Again, the path of the flaps 96, 98 or stamped portions is inclined
relative to the longitudinal axis A and B of the profile-member,
respectively so that, during assembly, for example, as a result of
gravitational force, the mutual tensioning effect of the two
profile-members described above is achieved.
[0122] FIG. 15 illustrates another configuration of the invention.
In this configuration, flaps are slightly bent from the profile
plane on a trapezoidal retaining profile-member 100 in the region
of the wing 102 thereof and engage on the lateral edge of a
receiving profile-member 104. Undesirable opening effects can
thereby be prevented. Such flaps can also be used with
profile-members as described above with reference to FIGS. 8 to
14.
[0123] FIG. 16 illustrates an alternative to the configuration
according to FIG. 15. In this configuration, undesirable
occurrences of opening are prevented by flaps 106 which are
provided on the lateral portion of a receiving profile-member 108
and which engage in corresponding recesses 112 during assembly with
a retaining profile-member 110.
[0124] FIGS. 17a to 17d illustrate a development of the
configurations according to FIGS. 11, 12a and 12b. Flaps 114 and
116 of the retaining profile-member 118 and receiving
profile-member 120 formed by means of cutting and bending are
constructed in a hook-like manner, as can also be seen clearly in
FIG. 17b. In FIGS. 17c and 17d, it can be seen that these hook-like
flaps then engage in the recesses and almost surround them so that
the mutual retention of the receiving profile-member and retaining
profile-member can be further increased. Again, the flaps extend in
an inclined manner relative to the longitudinal axis of the
profile-member in order to achieve the above-described tensioning
effect.
[0125] FIGS. 18a and 18b illustrate another configuration of the
invention in which rows of beads 130 and 132 are arranged on the
retaining profile-member 124 and the receiving profile-member 126,
respectively. These are local deformations which extend outwards
from the retaining profile-member 124 and inwards from the
receiving profile-member 126. The individual beads are
substantially in the form of a sphere portion, each row 130, 132 of
beads terminating on a notional line I which is indicated in FIG.

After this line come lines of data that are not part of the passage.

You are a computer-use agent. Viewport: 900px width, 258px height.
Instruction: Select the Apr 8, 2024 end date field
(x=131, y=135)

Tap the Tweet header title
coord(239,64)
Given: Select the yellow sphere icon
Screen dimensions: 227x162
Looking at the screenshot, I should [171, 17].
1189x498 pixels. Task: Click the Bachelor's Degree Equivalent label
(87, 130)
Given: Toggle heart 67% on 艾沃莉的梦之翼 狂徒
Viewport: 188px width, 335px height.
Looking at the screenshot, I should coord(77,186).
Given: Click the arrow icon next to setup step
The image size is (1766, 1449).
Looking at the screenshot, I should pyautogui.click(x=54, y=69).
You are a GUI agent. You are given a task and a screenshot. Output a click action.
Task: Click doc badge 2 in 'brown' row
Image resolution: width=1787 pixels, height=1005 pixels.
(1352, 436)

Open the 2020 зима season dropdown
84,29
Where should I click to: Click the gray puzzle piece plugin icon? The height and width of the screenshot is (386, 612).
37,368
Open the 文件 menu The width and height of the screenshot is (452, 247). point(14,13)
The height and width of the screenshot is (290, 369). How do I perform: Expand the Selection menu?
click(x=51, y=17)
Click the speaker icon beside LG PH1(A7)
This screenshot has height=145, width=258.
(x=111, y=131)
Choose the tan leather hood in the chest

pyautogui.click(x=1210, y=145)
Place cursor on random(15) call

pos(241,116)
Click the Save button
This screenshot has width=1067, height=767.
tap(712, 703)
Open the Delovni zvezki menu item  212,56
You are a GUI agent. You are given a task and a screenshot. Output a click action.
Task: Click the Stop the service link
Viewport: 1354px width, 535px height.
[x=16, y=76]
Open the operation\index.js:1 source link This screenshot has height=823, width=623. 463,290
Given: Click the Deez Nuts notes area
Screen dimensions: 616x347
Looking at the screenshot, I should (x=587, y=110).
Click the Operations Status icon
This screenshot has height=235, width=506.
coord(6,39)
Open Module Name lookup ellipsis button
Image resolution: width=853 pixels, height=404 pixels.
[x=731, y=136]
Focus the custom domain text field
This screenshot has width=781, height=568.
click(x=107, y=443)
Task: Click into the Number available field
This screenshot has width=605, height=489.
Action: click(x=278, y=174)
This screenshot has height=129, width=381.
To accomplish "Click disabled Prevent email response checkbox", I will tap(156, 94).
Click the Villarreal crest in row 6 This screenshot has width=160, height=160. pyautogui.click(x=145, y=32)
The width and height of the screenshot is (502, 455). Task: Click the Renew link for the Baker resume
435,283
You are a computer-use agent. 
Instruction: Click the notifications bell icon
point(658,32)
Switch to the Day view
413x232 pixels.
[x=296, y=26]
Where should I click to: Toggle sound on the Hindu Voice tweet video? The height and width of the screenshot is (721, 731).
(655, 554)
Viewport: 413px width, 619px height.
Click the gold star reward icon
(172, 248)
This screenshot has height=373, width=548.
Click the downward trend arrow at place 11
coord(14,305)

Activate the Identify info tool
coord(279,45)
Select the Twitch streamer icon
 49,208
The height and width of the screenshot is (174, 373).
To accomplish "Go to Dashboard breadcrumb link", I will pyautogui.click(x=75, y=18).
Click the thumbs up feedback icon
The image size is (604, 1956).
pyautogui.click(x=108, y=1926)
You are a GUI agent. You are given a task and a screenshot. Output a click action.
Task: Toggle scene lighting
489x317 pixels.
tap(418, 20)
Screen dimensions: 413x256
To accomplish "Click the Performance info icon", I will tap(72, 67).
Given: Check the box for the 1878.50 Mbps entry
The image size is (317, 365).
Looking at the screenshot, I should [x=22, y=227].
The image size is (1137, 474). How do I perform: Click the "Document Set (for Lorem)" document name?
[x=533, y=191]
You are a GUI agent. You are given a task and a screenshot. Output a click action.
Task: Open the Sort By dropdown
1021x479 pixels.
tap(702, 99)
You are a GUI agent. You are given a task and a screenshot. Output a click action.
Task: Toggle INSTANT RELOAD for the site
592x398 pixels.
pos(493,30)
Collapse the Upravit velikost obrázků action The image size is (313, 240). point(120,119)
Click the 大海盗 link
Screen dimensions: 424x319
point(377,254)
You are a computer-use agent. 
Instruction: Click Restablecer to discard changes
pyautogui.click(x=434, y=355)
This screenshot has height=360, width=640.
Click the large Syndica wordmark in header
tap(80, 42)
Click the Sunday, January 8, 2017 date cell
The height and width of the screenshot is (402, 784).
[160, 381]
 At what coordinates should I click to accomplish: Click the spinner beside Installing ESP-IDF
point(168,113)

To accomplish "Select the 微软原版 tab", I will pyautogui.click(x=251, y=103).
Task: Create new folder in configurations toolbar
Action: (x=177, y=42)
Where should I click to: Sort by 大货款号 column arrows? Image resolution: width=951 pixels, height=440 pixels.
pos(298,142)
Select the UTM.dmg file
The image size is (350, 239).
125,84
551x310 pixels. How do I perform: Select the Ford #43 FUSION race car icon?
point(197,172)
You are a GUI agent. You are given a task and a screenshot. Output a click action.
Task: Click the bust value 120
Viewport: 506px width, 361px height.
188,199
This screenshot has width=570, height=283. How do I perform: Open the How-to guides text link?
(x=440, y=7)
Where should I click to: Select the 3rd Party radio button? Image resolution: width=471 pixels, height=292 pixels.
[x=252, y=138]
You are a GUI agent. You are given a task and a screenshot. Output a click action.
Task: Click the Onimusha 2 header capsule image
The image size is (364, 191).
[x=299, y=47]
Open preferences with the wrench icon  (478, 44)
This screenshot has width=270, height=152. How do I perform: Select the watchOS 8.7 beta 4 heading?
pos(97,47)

18a as a broken line. Abutment regions are thereby produced, that
is to say, along the defined lines I of the respective rows 130 and
132 of beads, which, in the same manner as described with reference
to FIG. 11 or 13, can be brought into engagement with each
other.
[0126] FIGS. 19a to 19d illustrate another configuration of the
invention in various phases during assembly. In this configuration,
inwardly bent flaps 141 are provided on a receiving profile-member
140 but do not extend in an inclined manner relative to the
longitudinal axis of the profile-member but instead parallel
therewith. These are inserted into corresponding recesses 142 in
the retaining profile-member 144, as illustrated in FIGS. 20a to
20c. In order to achieve the tensioning effect described above in
the case of a mutual relative movement of the profile-members,
these recesses 142 also have inclined portions 146 on which the
flaps 141 can slide under the tensioning effect until they are
received in receiving slots 148 which define a predetermined
desired position. This state in which the desired position has been
reached is illustrated in FIG. 20c.
[0127] FIG. 21 illustrates another configuration of the invention
in which the receiving profile-member is intended to be prevented
from opening. To this end, wedge-like beads 152 are provided on the
receiving profile-member 150 at the upper side of the
profile-member and engage with corresponding wedge-like beads 154
on a retaining profile-member 156. This engagement also increases
as a result of gravitational force during assembly owing to a
relative movement between the retaining profile-member 156 and
receiving profile-member 150.
[0128] Finally, FIG. 22 illustrates another configuration of the
invention. It can be seen that a retaining profile-member 160 is
fitted to the solar module 12 by means of the adhesive layers 30
and, in the region of the adhesive layers 30 close to the
transition to the inclined trapezoidal faces, has recesses 162
which extend in the longitudinal direction of the profile-member.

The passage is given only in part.